Le porte-parole du Kremlin, Dmitri Peskov, a déclaré jeudi que l’invasion de l’Ukraine «n’aurait pas été nécessaire» si le gouvernement américain avait exercé son influence sur Kiev et «fait pression sur le pays à temps».
«Washington affirme que s’il n’y avait pas eu de bombardements russes, il n’y aurait pas eu la chute d’un S-300 des forces armées ukrainiennes en Pologne. Mais si l’on suit cette logique, il faut alors regarder la situation dans une autre direction et conclure que s’il n’y avait pas eu un manque total de volonté de la part des États-Unis et de l’OTAN de répondre aux préoccupations de la Russie, il n’y aurait pas eu d’opération militaire spéciale en Ukraine», a-t-il déclaré.
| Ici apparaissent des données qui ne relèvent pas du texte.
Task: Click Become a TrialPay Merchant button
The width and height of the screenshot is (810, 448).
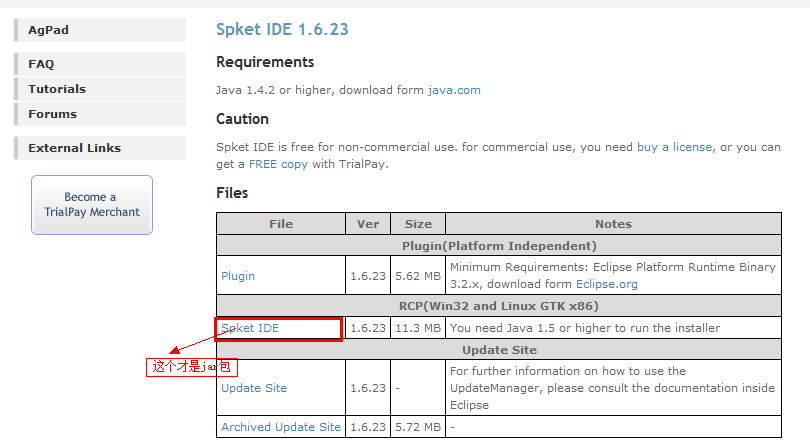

C’est ainsi qu’il a répondu lors d’une conférence de presse aux questions sur la cause principale de la chute d’un missile dans l’est de la Pologne, qui a fait deux morts. À cet égard, il a réaffirmé que la «cause principale» de cette situation est l’action des États-Unis et de l’OTAN.
«Si les États-Unis et l’OTAN avaient fait pression sur le régime de Kiev et donné des garanties qu’ils ne mèneraient pas une nouvelle guerre civile et une attaque contre leur propre population dans deux républiques déjà indépendantes, alors il n’y aurait pas d’opération spéciale», a-t-il déclaré, en référence au nom donné à l’invasion par le gouvernement russe.
À ce sujet, il a ajouté que l’invasion se poursuivra jusqu’à ce que Moscou «atteigne ses objectifs», étant donné que «la partie ukrainienne ne souhaite pas mener de négociations». «Il n’y a pas de négociations publiques pour le moment», a-t-il souligné.